Patients with histological-endoscopic mucosal healing after induction had significantly lower disease activity (partial Mayo score and stool frequency) and a trend for lower inflammation measured by CRP and faecal calprotectin at maintenance Week 44 than those without induction mucosal healing (Table 1). These improvements in disease activity were retained through LTE Week 92, with patients with induction histological-endoscopic mucosal healing showing a continuous reduction of disease activity. Significantly lower disease activity, CRP, and faecal calprotectin were also observed through LTE among patients with histological-endoscopic mucosal healing after UST maintenance compared with those without (Table 1). Patients with histological-endoscopic mucosal healing after induction remained on treatment longer than those without (p < 0.05).
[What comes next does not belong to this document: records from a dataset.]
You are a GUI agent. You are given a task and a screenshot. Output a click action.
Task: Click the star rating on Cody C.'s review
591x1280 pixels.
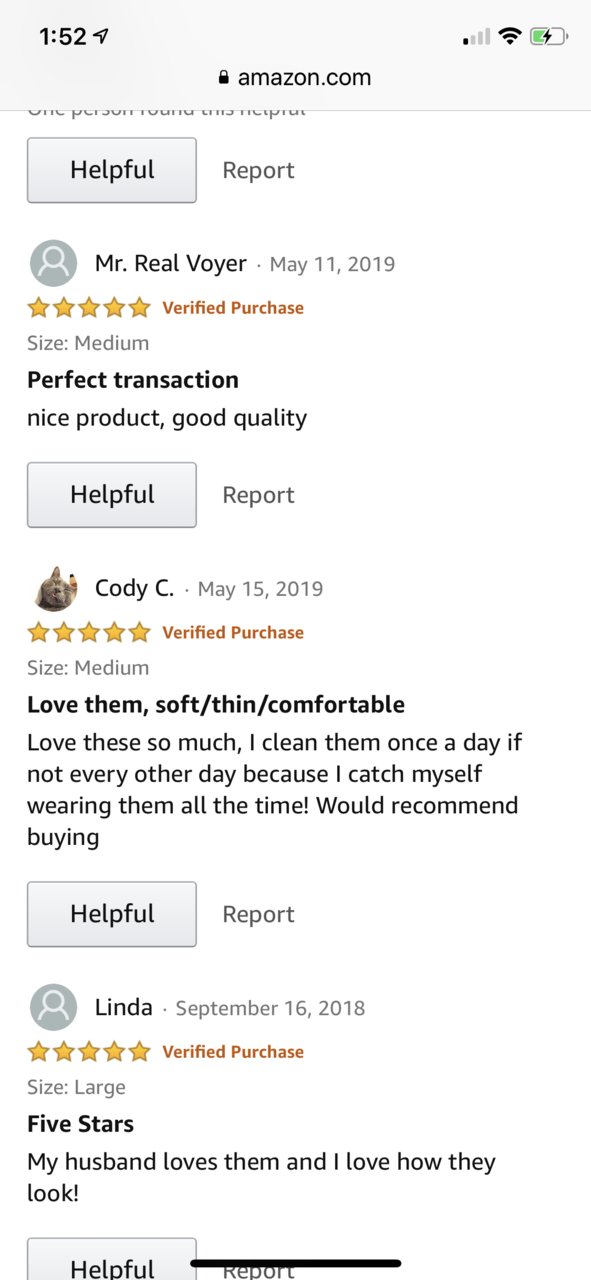(89, 632)
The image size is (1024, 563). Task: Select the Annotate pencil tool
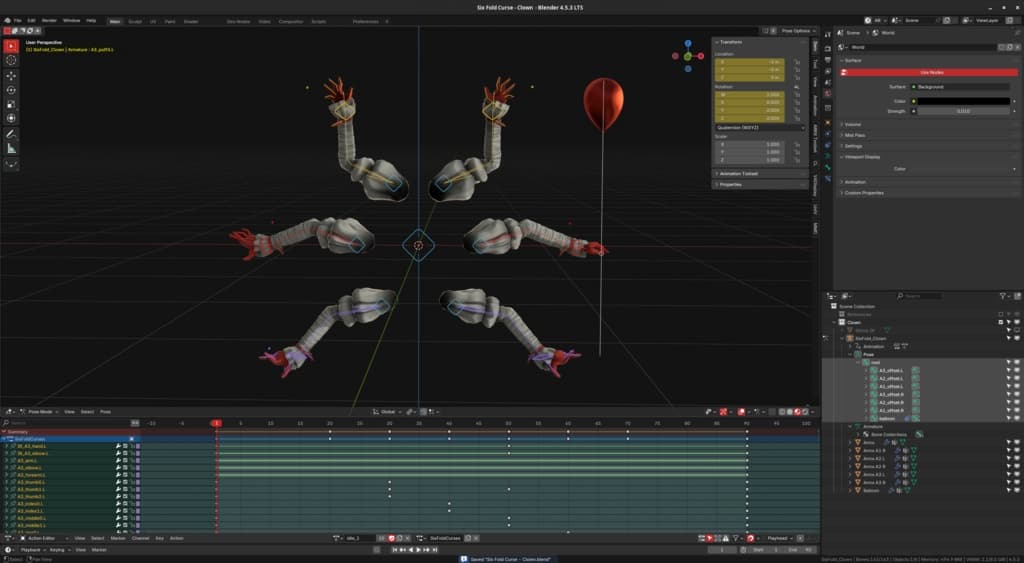(11, 133)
In addition, patients with histological-endoscopic mucosal healing after induction or maintenance were less likely to receive dose adjustment during LTE, but this association was not statistically significant.

Conclusion

Early macroscopic and microscopic improvement of the mucosa is an indicator of positive long-term clinical outcomes and reductions in inflammatory burden.